Jill’s Blog

The Power of the Epic Fail

I made a promise to myself that may sound wacky, but I am pretty committed to it.   I promised myself I would FAIL at something in the next 30 days.     Gosh that sounds like a defeatist attitude but hear me out.  To have a goal of failing at something goes against everything we’ve been taught in the land of perfectionism that we have cultivated.  For many of us, we feel we must be perfect all the time, or at least appear perfect (thank you social media).     Countless studies have shown that women in particular are far less likely to strive to achieve a goal, position or objective until they KNOW they can achieve it.   Where’s the fun in that?    If we only strive for goals that we know we can achieve are we even challenging ourselves?  Not really.  No, no, not at all really. 

Applying this to the workplace I would postulate that we have even less tolerance for failing even though this the only way for folks to grow.   To be good at something, you often must suck at it first.    But we have very little tolerance for suckage at work because the stakes are so high.  I would say intolerance of failure is a surefire way to chloroform your talent pool.   If everyone who makes mistakes at work is given the scarlet letter, then your succession planning just became a dumpster fire.    I personally have seen leaders lament the fact that they have no successors, but they hoard information and assignments because if they delegate it could be done incorrectly.   Let them do it incorrectly I say!  Or even better delegate and teach them how to do it, rather than tell them what to do.  And let them fall on their face a bit.    Why are we so afraid to let people try and fail?  And why does failure have to be fatal?   I have failed so often and made ginormous mistakes in my career and I am better for every one of them.    Every single one.

Whether in life or at work, failure is the only way to get out of your comfort zone.     There was a quote that someone once told me that I hung onto early in my career, “be intolerant of failure when success is possible.”  It probably looked awesome on a cool poster of the Taj Mahal from Successories (I’m dating myself with that reference).    Today……I don’t think it’s cool.  I think it’s dumb.  The word intolerant is where I get hung up.   I believe we should be super tolerant of failure as a mechanism for growth.    I think to be successful; you need the mistakes and the failure to form the next chapter and help you know how to move forward.   

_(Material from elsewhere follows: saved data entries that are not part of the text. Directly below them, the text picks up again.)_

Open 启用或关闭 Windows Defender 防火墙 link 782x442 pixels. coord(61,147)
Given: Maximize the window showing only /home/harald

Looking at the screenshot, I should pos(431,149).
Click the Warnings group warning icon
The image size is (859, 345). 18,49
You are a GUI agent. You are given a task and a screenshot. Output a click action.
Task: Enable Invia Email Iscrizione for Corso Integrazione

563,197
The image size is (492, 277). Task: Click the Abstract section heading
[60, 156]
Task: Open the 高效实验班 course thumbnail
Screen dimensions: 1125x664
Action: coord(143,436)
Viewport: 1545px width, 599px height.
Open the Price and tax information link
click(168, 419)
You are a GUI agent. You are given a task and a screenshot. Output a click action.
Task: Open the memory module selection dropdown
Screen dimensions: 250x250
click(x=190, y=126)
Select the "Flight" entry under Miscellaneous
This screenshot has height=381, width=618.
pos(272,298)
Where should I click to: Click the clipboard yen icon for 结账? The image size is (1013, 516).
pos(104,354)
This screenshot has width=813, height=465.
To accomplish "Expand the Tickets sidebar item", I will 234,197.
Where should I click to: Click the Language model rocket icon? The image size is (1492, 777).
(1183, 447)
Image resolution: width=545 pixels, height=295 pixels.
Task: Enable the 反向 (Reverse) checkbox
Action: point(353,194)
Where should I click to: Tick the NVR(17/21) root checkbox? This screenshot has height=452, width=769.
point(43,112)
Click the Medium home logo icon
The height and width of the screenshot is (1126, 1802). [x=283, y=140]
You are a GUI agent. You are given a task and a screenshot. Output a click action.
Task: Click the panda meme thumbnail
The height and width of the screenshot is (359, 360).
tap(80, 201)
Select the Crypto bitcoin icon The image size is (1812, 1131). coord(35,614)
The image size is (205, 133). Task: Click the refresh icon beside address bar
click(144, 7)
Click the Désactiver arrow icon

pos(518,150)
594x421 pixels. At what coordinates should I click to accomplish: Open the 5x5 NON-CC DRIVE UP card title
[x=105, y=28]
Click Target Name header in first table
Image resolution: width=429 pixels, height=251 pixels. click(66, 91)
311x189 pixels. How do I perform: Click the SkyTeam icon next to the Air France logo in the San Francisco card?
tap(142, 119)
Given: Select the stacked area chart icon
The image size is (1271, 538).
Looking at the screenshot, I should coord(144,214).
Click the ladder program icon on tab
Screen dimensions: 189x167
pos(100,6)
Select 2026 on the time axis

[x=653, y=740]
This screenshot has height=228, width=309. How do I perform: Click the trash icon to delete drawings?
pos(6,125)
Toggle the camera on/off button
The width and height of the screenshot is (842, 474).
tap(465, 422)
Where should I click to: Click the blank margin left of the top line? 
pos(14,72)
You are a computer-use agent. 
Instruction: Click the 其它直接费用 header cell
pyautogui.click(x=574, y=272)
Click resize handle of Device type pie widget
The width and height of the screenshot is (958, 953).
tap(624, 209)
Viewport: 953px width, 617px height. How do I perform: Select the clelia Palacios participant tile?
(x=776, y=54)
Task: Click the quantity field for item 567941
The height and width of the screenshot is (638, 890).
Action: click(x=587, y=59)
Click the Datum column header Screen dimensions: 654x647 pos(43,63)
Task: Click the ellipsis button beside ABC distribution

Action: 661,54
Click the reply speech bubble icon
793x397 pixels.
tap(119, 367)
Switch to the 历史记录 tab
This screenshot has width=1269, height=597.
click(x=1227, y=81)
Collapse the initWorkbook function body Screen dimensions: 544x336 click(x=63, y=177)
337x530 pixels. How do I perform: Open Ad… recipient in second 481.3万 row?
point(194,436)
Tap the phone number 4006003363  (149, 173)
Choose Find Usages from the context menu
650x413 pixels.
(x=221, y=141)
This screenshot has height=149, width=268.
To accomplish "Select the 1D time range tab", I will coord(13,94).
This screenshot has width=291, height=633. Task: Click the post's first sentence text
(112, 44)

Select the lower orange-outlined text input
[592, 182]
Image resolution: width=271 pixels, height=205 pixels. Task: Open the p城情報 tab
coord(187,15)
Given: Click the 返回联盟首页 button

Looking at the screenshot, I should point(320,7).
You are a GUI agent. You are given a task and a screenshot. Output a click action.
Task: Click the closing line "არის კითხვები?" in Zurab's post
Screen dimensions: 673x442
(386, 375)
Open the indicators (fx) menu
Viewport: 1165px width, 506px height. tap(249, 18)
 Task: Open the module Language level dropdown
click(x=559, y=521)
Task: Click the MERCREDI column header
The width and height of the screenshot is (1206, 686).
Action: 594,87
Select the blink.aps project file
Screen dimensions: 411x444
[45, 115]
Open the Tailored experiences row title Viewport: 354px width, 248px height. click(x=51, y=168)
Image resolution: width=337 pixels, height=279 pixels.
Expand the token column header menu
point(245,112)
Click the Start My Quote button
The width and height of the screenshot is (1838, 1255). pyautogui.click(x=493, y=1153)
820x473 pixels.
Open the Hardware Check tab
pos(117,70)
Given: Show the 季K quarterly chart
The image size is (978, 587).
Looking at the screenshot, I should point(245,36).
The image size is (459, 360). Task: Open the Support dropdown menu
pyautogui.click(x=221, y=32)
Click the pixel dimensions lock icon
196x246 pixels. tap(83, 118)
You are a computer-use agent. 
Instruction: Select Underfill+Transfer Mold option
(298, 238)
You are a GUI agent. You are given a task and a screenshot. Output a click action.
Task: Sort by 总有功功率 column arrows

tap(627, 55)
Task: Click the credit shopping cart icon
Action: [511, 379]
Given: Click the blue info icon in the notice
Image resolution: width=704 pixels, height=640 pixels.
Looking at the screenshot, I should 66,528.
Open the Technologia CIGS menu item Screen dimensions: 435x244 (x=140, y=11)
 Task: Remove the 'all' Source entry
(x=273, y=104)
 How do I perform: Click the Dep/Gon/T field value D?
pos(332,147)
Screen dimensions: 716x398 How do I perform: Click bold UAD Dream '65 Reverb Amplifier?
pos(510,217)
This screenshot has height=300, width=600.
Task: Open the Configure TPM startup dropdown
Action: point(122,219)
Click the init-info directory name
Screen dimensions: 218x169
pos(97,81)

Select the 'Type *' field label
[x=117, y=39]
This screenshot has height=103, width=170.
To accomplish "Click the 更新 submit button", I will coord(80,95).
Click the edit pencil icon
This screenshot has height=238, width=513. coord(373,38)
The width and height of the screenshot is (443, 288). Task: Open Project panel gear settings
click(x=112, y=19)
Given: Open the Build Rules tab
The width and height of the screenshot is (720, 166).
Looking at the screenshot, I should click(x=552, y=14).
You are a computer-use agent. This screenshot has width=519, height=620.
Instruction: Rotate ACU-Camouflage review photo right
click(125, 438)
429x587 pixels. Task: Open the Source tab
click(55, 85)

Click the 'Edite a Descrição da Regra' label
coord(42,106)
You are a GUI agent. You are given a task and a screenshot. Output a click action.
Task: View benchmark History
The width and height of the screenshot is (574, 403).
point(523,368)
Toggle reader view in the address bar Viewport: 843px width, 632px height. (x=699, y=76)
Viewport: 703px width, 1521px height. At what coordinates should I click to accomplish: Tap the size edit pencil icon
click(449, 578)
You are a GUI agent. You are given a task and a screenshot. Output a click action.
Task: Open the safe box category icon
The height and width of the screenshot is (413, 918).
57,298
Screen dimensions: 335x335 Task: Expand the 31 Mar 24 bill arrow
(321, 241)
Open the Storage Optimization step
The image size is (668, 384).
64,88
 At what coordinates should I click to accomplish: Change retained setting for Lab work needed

So, who wants to fail fabulously with me in the next 30 days?  Here are a few things I’m going to fail at:

·         Eating entirely gluten and dairy free

·         Riding 100 peloton rides in 30 days and breaking 500 output on a 45-minute ride

·         Cold calling at least 100 business prospects

·         Golfing well enough to actually keep score

·         Meeting 20 new connections at a networking event

With a list like that, I can’t lose.   Let’s all suck at something shall we? 

Y’all may know I am on a bit of a Maren Morris kick lately so it should surprise no one that Maren is this week’s addition to the inspireal playlist.  And damn if it doesn’t totally match the blog theme!